**Activity:** Copy out the stretch of the records from the start through the line that contains "The height and", reproducing each line verbatim.

**Records to use:**
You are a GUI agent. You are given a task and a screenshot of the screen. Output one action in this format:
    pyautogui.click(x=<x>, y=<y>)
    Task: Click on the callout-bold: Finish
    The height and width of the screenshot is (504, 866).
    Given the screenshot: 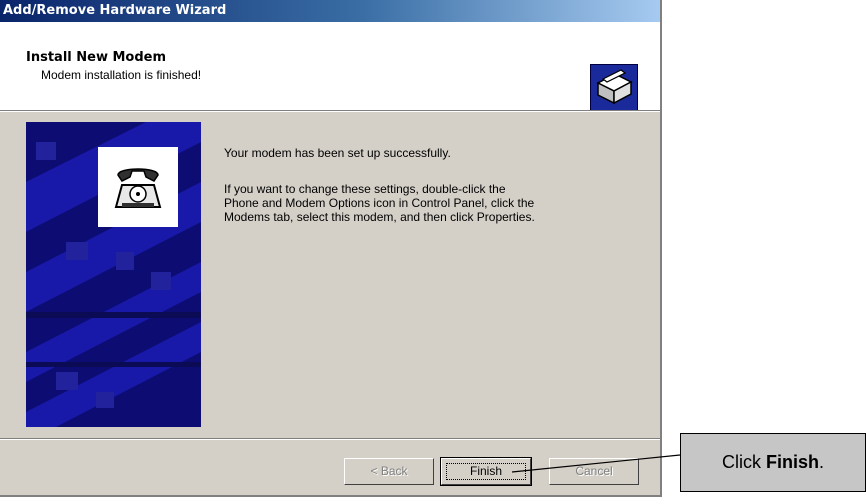 What is the action you would take?
    pyautogui.click(x=792, y=462)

**Answer section:**
You are a GUI agent. You are given a task and a screenshot of the screen. Output one action in this format:
    pyautogui.click(x=<x>, y=<y>)
    Task: Click on the callout-bold: Finish
    The height and width of the screenshot is (504, 866).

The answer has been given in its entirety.